Why chaning `poll_read(self: ...)` to `poll_read(mut self: ...)` does not change the signature of the trait's function

I was implementing this:

impl AsyncRead for SmolSocket {
    fn poll_read(
        self: Pin<&mut Self>,
        cx: &mut Context<'_>,
        buf: &mut tokio::io::ReadBuf<'_>,
    ) -> Poll<std::io::Result<()>> {
        self.member = something

when I got an error that self is not mutable so I cannot do this modification. Adding mut self like this:

fn poll_read(
    mut self: Pin<&mut Self>, 

as suggested by the compiler, worked.

Why I can do this modification? Wouldn't the signature of poll_read be different from the one defined in the trait?

Also, why I get the error in the first place? self is Pin<&mut self> so I should be able to modify the contents of the pinned thing.

The mut that you've added is not part of the function's signature, it's just a local variable binding mode. You're taking ownership of self in that method, so you are free to mutate it or not, because nothing else can see it. Rust just doesn't allow mutation by default, so you have to declare a mutable binding if you want to mutate.

In effect, what you've written is equivalent to this:

fn poll_read(
    self: Pin<&mut Self>,
    cx: &mut Context<'_>,
    buf: &mut tokio::io::ReadBuf<'_>,
) -> Poll<std::io::Result<()>> {
    let mut s = self;
    s.member = something
    ...
}
1 Like

indeed, but why isn't the mut inside of Pin enough for me to mutate the internal state of Self?

Mutability in Rust is a property of variable bindings, not types. You have an &mut reference, but the mut here is a bit of a misnomer; it means you have a unique reference to something. In order to mutate the value of a variable, you must have a mut binding, and in order to mutate a value on the other side of a reference, you must also have an &mut reference (or Box, or a few other constructs.) In other words, the mut you have is only telling you the type of the value, and you still need a mut binding to access it with mutable operations.

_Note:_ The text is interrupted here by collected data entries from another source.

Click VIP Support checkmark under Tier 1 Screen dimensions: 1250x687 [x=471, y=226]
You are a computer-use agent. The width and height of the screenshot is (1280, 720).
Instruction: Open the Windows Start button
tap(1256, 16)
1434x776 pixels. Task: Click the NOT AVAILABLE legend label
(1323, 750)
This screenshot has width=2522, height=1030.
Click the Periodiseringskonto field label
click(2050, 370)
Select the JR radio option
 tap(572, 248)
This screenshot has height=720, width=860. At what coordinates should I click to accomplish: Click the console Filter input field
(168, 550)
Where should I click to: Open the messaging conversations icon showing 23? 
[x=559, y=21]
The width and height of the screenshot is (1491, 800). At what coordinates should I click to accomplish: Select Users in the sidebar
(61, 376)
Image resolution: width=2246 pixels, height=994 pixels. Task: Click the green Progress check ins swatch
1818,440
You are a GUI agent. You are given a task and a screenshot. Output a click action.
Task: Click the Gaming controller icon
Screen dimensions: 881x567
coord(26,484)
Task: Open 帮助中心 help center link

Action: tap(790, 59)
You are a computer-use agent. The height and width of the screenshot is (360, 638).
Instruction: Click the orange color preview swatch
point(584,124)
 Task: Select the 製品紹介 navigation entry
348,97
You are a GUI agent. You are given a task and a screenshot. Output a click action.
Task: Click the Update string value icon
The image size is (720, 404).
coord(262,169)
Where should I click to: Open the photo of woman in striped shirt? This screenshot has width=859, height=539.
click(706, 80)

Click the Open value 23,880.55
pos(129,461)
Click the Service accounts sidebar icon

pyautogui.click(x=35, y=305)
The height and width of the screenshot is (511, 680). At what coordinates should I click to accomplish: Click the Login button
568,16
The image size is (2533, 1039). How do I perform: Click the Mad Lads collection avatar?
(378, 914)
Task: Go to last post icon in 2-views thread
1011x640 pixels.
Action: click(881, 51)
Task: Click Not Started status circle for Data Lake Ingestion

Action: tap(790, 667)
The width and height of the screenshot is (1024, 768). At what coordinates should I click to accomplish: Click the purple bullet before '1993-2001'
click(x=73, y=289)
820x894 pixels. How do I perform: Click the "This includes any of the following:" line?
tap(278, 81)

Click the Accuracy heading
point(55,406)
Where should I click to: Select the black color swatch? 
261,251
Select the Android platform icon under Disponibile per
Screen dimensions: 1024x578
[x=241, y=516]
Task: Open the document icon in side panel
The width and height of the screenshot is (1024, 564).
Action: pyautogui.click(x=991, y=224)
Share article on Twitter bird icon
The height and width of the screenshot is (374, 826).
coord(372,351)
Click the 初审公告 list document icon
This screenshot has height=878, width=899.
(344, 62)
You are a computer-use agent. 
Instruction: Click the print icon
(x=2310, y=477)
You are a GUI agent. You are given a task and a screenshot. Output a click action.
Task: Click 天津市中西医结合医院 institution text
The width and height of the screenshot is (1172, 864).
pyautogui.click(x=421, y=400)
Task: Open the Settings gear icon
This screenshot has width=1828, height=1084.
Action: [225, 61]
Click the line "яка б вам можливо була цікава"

I believe part of the difference between what you are doing and what &mut Self would do is related to the Pin wrapper. If you had used &mut self and wanted to call mutating methods on it, the compiler would do a 're-borrow', implicitly creating a new &mut reference to pass into the method. It looks like the Pin is getting in the way of this, but I don't really know how Pin is supposed to interact with implicit DerefMut and implicit re-borrowing.

1 Like

That's not really specific to Pin. Consider the following code:

use std::ops::{Deref, DerefMut};

#[derive(Debug)]
struct Container<T>(T);

impl<T> Deref for Container<T> {
    type Target = T;
    fn deref(&self) -> &Self::Target {
        &self.0
    }
}

impl<T> DerefMut for Container<T> {
    fn deref_mut(&mut self) -> &mut Self::Target {
        &mut self.0
    }
}

fn main() {
    let mut inner = String::from("hello ");
    let wrapper: Container<&mut String> = Container(&mut inner);
    wrapper.push_str("world");
    println!("{:?}", wrapper);
}

Playground
It fails with the following error, very similar to the one OP has likely run into:

error[E0596]: cannot borrow `wrapper` as mutable, as it is not declared as mutable
  --> src/main.rs:22:5
   |
21 |     let wrapper: Container<&mut String> = Container(&mut inner);
   |         ------- help: consider changing this to be mutable: `mut wrapper`
22 |     wrapper.push_str("world");
   |     ^^^^^^^ cannot borrow as mutable

The reason is the desugaring of dereference operation. When we call wrapper.push_str, it's essentially transformed into the following:

{
    let tmp = DerefMut::deref_mut(&mut wrapper);
    tmp.push_str("world");
}

Here, we explicitly create &mut wrapper, since that's what DerefMut::deref_mut needs. But we can't create a &mut reference to the binding which is not mutable itself. If we declare it as let mut wrapper, the code compiles and prints Container("hello world"), as expected.

3 Likes

Rust conflates two things with the mut keyword before bindings (variable names).

  1. Whether you can re-assign it. For variables representing function arguments, it doesn't matter what you do with the variables (not values behind the variables) in the function body — this can't be observed outside of the function.
fn intref(mut int: &i32) {
   int = &0; // nobody can see the effect of this, so nobody cares
}
  1. Whether you can mutate directly by taking a mutable reference to it. When you own an object, you can freely mutate it anyway. Conceptually, poll_read passes ownership of the self object (it's the Pin type, not a bare reference).
let s = String::new(); 
let mut s = s; // we own s, so we can make it mutable whenever we want
s.push_str("hello");

The second case is a very weak lint only, and you can "cheat" it in a few ways, e.g.:

let s = String::new();
{s}.push_str("wat"); // this uses result of `{}` to mutate it, not `s`

but this doesn't matter, because you're the exclusive owner of the object, so you can do whatever you want with it.